Always remember the past is the past for a reason. If a stupid boy didn't make it into your future, there is a reason! You don't necessarily need to know why. Just know there's someone else out there who's waiting patiently to make it in your future.

Love, Rachel Russo, MS, MFT


 

n. the past is not going to come back- and we need to let that go. - Nicole Pescatore

Wednesday, March 3, 2010

The He Said/She Said on Women who are Annoying Clichés!

Dear "It" Girl,

When on a first date, if there is one thing to avoid-other than garlic- it is being an annoying cliché! In a world in which there are plenty of fish in the sea, men know that they have their options in terms of dating. They don't have to put up with bad behavior from you when there is another girl around the corner who will treat them differently or be more appealing.

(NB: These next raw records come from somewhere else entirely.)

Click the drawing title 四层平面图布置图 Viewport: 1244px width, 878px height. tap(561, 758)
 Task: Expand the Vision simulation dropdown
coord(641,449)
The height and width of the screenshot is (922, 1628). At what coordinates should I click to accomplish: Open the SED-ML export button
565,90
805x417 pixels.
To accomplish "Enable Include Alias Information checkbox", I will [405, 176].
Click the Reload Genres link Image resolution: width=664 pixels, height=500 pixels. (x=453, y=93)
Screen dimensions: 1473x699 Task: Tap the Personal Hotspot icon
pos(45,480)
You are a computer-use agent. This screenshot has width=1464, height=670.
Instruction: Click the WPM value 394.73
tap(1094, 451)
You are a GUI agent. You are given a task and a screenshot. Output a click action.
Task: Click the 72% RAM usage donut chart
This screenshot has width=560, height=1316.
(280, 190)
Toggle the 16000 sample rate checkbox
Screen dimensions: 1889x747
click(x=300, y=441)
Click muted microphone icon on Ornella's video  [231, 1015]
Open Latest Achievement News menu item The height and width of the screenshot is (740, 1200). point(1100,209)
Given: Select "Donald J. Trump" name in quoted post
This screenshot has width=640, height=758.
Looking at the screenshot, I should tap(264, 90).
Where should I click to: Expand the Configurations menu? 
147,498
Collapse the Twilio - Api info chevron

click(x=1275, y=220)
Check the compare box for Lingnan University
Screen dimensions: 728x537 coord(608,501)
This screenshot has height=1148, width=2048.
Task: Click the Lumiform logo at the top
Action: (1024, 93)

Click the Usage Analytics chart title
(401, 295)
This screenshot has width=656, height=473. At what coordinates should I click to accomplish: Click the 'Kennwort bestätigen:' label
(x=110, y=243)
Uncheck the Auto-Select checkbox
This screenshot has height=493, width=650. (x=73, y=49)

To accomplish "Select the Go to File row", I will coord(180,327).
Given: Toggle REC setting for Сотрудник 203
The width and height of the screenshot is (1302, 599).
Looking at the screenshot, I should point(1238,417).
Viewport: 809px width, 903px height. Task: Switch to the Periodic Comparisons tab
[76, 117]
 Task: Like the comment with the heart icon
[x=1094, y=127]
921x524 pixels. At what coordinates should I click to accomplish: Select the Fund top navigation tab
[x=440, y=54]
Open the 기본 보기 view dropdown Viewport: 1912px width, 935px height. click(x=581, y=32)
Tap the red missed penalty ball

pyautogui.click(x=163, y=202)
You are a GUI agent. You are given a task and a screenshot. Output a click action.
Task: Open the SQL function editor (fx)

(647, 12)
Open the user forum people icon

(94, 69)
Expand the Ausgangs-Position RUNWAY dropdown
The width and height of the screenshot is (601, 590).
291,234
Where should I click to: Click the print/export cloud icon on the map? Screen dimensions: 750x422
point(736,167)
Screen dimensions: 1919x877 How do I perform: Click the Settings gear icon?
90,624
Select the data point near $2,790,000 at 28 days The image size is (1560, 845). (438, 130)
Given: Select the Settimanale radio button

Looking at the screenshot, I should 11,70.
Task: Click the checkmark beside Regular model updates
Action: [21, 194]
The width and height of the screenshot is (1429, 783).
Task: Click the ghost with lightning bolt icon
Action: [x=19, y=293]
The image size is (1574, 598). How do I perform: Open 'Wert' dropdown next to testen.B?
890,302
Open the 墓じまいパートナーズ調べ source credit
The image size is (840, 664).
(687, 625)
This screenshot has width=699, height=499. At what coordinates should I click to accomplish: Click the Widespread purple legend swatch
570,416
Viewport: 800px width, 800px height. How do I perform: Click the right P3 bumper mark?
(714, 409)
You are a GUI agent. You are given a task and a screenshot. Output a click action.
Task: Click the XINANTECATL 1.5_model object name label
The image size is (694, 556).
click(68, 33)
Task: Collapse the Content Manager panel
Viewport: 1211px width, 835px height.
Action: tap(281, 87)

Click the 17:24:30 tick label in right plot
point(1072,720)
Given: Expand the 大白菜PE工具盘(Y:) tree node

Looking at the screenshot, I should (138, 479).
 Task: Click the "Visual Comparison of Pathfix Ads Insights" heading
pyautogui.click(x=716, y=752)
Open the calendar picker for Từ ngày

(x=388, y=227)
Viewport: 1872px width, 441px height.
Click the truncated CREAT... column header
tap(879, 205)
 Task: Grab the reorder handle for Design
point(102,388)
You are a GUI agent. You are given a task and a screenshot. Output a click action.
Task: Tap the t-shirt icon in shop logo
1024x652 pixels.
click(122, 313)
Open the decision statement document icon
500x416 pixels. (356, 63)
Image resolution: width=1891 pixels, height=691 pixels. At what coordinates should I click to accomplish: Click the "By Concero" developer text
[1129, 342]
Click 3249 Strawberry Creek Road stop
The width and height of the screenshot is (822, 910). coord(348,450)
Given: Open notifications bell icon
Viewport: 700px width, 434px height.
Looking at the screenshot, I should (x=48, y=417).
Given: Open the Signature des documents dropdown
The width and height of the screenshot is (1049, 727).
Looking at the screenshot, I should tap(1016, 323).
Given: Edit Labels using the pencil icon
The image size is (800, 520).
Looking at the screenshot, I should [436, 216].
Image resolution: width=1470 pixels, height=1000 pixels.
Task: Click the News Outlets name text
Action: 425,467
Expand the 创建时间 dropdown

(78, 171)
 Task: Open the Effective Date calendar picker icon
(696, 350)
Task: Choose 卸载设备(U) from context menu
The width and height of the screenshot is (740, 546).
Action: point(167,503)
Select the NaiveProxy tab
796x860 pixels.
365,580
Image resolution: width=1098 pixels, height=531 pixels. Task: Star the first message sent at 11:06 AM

It is to your advantage to understand male psychology, especially the psychology of the particular man you are trying to date! (The good news is, a lot of men are more alike than different in some of the ways that they communicate and see the world. Thus, it should not be toooo difficult to figure your own out!) The idea is to do more of what he likes and less of what he dislikes-without compromising who you are.

One thing nearly all of my male clients tell me is that they don't like to feel like they are on a job interview on a first date. (I.e. Women who do this are annoying clichés!) When women ask things like "Is there opportunity for growth in your career?," men think they might as well just being wearing a sign on their heads that reads "gold digger". (And a lot of women make this mistake!) Now, since you are an "It" girl, I know that a man's career/education level and income-which is often reflective of this- is probably important to you. However, making men feel that it is of primary importance is never a good idea. It makes them think you are after them for their money and not valuing who they are. It makes you an annoying cliché.

Don't believe me and my "She said" version of this story.

Well, here is the "He said". These words straight from the mouth of my male guest blogger, Chris Stokes, in response to my January 29th blog. Here's his take on the subject:

"I have found that many people especially when they are getting to know someone often refer to the protocol of generic questioning. These questions are not only annoying, but an often time makes an individual feel as though they are being interrogated. In a world whereby one seeks to be the one that "stands out" imposing such generic questions can lead one to believe you are not unique and perhaps rigid within society's norms. The questions that are truly worth avoiding include: What do you do for a living? Where do you see yourself in the future? Where did you go to school? Although these are all important questions, they hinder an individual in their quest to truly get to know the other person. Employment, education and even future ambitions/endeavors are all variables that can be altered and inevitable change if the person so wishes. Not to mention, if you're truly a good listener and communicator these are all questions that will be answered through conversation and open dialogue within time. Coincidently, an individual's character, personality and moral compass are variables that are seemingly constant/unchangeable. In some instance you may be able to tweak such unchangeable variables but never entirely and only if the person truly desires change. Coincidently, many of times we venture into relationships for the wrong reasons which ultimately lead to disappointment and a stigma we carry into future relationships. If you get to know an individual's character, personality and their moral beliefs, this will surely aid in creating a strong foundation to build a relationship off of. Hint: If you don't share the same beliefs, values and morals as your partner you will have a daunting task in maintaining and raising a family because you will always clash on what is "right" and what is "wrong"."

Now ladies, you may not agree with all Chris has to say, but I included his quote because it is helpful for us to gain insight on how men think. It is always beneficial to know about the perceptions and judgments they make from the ways in which you present yourself.